**EXERCISE REQUIREMENTS**
Which lines of the entries below run from the one holding "The image size" to the one holding "Click the tortoise image in the viewer", inclusive? Set down exactly those lines and no others.

(THE INPUT begins)

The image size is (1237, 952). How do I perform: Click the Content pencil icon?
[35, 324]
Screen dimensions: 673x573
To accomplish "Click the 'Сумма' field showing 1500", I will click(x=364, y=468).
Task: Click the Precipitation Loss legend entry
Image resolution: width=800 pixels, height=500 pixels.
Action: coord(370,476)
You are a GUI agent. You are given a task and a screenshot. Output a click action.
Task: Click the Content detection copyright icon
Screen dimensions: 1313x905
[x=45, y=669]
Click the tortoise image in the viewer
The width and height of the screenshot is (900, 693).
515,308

(THE INPUT ends)
(THE INPUT begins)

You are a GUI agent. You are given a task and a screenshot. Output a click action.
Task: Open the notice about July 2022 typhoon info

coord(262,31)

(THE INPUT ends)

**RESULT**
The image size is (1237, 952). How do I perform: Click the Content pencil icon?
[35, 324]
Screen dimensions: 673x573
To accomplish "Click the 'Сумма' field showing 1500", I will click(x=364, y=468).
Task: Click the Precipitation Loss legend entry
Image resolution: width=800 pixels, height=500 pixels.
Action: coord(370,476)
You are a GUI agent. You are given a task and a screenshot. Output a click action.
Task: Click the Content detection copyright icon
Screen dimensions: 1313x905
[x=45, y=669]
Click the tortoise image in the viewer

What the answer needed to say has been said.